We all know, in theory, that some perspectives are more helpful than others. If we think of failure as a way to learn instead of a reflection of our worth, we can brush it off and try again.
Before I tell you how I was brutally reminded of this fact, I have an invitation for you. Think of something that is happening in your life right now that feels challenging. We’ll circle back to that.
It Snapped!
The day before Christmas Eve, I had just paddled fifteen minutes out to the lineup. It was a beautiful day with ideal conditions. I pulled off the first two waves of the set because there were people deeper than me.
As I looked out, I saw a giant wave rising in front of me. I looked back and saw a bunch of people inside, so I knew I had to hang on to my board.

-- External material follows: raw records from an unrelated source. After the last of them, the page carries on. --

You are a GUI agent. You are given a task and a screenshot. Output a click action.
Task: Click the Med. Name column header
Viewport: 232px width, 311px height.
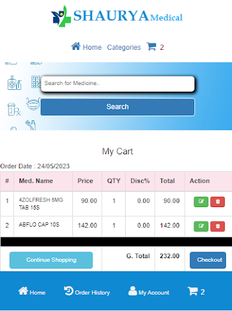[36, 181]
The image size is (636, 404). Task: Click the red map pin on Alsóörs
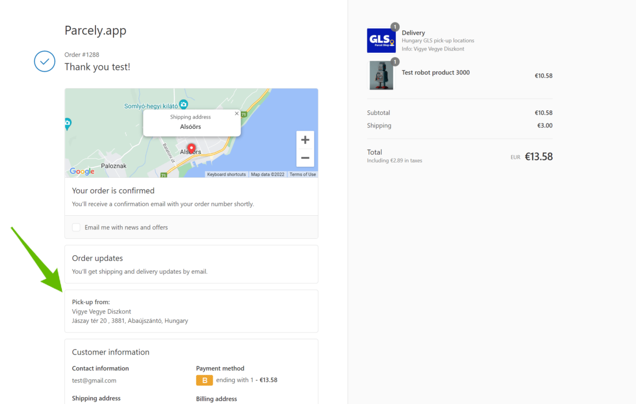191,147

The wave crashed on top of me, ripping the board out of my hands, and when I came to the surface, it was in two pieces. Without having caught a single wave, I started the long paddle to shore, dragging half my board with my toes.
Yes, I was bummed. This pink board is pretty new, and it’s been a board that has helped me make lots of progress with my nose-riding.
But here’s the thing …
Harsh Reminders
A couple of weeks before this happened, I witnessed two situations that are hard to talk about. A fellow surfer lost his life in the waves I had just been surfing in, and through very bizarre circumstances, I witnessed a fatal shark encounter from the beach.

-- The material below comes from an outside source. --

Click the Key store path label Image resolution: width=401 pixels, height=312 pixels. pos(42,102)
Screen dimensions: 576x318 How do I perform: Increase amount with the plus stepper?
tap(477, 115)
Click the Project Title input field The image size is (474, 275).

Honestly, my stomach still hurts to think about these events, but I choose to because they remind me of the perspective that we are not guaranteed anything. We don’t know how many days we have left on this earth. It’s my intention to live as many of them as possible with a sense of adventure and purpose.
So yes, I was bummed about the surfboard, but in the bigger picture, it was just a surfboard. I was able to paddle to shore, haul my board to my car, and smile when I asked my husband to take a picture, (admittedly, the smile may be a bit of a shock response, but that’s a post for another day.)

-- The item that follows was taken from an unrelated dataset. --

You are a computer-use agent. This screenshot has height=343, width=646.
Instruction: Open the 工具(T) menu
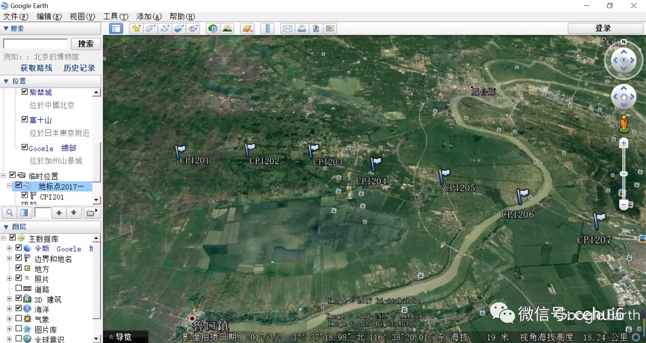(x=115, y=16)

I walked away, unbroken and without a scratch on me.
We don’t know how many days we have left on this earth. What would it mean for you to live as many of them as possible with a sense of adventure and purpose?
I hope you haven’t witnessed anything as traumatic as I did, though I imagine that you have been going through your own difficult times. I also hope you’ve had some bright spots in your life as well. I’m practicing being grateful for every one of mine.
So my question for you is, what are you going through right now that you could use some help in finding a more helpful perspective?